Hi,
I am trying to find the practical limit of triangle / frames that the Mali T400 can render while keeping up at 60 FPS on a 1024x600 display with a Wayland integration on a ZynqMP+.
With the program and hardware setup described below, I could reach around 32 000 triangles per frame before performance dips below 60 FPS. This number is lower than I expected considering the "0.11 Mtriangles/sec/MHz" reported in the ZynqpMP+ datasheet (page 2). What steps could I take to render more triangles per frame?
To render as many triangle as possible, I reused the sample program "weston-simple-egl" from the Weston (wayland compositor) project. I changed the rendering to draw a fullscreen window (1024x600) with a GL_TRIANGLE_STRIP spanning around 95% of the screen. I tested the program with 32 bits per pix (bpp) and 16 bpp, but couldn't make any significant gain. The Mali GPU ont the system is clocked at 600MHz. The vertex and fragment shader are respectivly passing the vertices and the fragment as is.
The bottleneck seems to be the `eglSwapBuffers` call. It takes more and more time as the number of triangle rises. With 32 000 triangles, it can take up to 18 ms (!), which explains the FPS drop. Unfortunatly, eglSwapBuffers is implemented by the closed source library libmali, so I couldn't dig deeper. I assume the `eglSwapBuffers` call returns when an IRQ comes back from the GPU indicating that the queued jobs are done.

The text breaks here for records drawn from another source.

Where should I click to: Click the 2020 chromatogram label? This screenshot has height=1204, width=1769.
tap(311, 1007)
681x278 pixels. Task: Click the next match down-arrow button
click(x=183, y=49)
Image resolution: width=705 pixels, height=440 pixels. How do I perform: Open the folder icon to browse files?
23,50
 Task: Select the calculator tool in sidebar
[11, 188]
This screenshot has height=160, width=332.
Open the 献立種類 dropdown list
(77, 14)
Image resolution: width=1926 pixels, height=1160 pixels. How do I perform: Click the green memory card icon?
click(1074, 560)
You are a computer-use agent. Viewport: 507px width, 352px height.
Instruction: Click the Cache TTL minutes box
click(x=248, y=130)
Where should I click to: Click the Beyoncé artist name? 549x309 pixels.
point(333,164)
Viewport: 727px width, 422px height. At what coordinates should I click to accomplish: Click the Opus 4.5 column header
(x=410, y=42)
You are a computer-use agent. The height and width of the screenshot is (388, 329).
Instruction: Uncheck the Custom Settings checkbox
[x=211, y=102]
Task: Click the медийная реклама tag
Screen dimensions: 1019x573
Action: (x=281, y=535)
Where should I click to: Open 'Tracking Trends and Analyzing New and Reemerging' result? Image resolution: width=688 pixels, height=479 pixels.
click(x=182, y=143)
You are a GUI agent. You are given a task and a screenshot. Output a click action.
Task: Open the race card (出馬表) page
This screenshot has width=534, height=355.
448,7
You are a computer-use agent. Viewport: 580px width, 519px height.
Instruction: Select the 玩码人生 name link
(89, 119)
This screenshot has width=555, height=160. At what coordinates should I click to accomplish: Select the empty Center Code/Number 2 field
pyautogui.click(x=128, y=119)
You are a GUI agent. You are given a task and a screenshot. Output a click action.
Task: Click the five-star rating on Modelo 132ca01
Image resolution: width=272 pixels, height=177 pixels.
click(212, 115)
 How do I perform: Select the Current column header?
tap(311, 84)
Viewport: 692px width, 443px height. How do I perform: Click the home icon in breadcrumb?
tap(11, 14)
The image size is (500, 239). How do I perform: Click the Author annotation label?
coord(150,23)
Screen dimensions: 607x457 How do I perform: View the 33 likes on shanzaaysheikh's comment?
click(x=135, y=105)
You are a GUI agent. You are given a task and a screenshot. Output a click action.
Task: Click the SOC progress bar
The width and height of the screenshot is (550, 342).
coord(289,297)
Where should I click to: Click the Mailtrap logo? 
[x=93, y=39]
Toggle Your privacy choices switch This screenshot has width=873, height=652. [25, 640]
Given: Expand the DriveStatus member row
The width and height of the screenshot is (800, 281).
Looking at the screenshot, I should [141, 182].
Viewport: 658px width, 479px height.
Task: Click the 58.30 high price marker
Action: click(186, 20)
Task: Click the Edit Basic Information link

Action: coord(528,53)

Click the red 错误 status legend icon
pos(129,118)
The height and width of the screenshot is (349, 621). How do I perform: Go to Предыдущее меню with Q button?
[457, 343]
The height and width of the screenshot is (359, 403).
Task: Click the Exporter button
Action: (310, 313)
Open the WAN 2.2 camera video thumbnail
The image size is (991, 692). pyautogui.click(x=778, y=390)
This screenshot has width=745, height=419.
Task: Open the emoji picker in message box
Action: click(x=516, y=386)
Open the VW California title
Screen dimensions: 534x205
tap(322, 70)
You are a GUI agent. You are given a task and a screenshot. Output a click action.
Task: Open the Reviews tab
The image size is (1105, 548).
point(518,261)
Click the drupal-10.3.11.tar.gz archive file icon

So, in summary, am I effectivly hitting an hardware limit at 32 000 triangles per frame under wayland or is there something I could do to improve performance?
Hi gchamp,
Calling eglSwapBuffers() will block until the next window buffer is available; which "on average" is related to rendering performance although there are some queuing effects here. Specifically the window system won't release the an old buffer until it has a new one to replace it, and we need the new buffer to start queuing commands for it.
eglSwapBuffers()
The performance does sound low for a simple triangle grid test app; we'd expect ~10 cycles a vertex not 300. Is the other performance you are seeing (e.g. fragment shading a simple quad with a blit texture) consistent with a 600Mhz GPU performance?
Cheers, Pete
Thank you for the quick answer, Peter.
The performance were consistent with what you're suggesting here before the use of a windowing system (with Qt eglfs). I checked the registers driving the GPU clock and they indicates that the GPU is effectively driven at 600MHz.
There might be a synchronization issue between Weston and the client app? From my understanding of the Wayland protocol and the EGL integration, the rendering should be double buffered so we should be drawing in the back buffer which isn't currently bound to the surface. I think the client doesn't have to wait for the compositor to give it a new buffer? I haven't dug to deep in the code, but Mesa seems to it that way.
Is there something I could do to understand a bit in more detail how is libmali communicating with the Wayland Server?
> I think the client doesn't have to wait for the compositor to give it a new buffer?Assuming you are not CPU-bound, then it will have to block and wait somewhere (you can't have the application running at 300FPS, but the hardware only at 30FPS; some wait is needed to bring them in sync). It's usually either in eglSwapBuffers or in the first draw call to the window surface.
> Is there something I could do to understand a bit in more detail how is libmali communicating with the Wayland Server?
It's not my area of expertise - I'll see if I can find someone who can help - but this type of system integration is normally handled by the device manufacturer not us.
Hi Peter,
I did a bit more digging into this. I realized that for the same amount of triangles, the percentage of the screen they cover has a huge impact on performance. If the triangles don't span more than about half the screen, the FPS is steady at 60 for 32K triangles, but if I render them over the whole screen (bigger triangles), FPS drops.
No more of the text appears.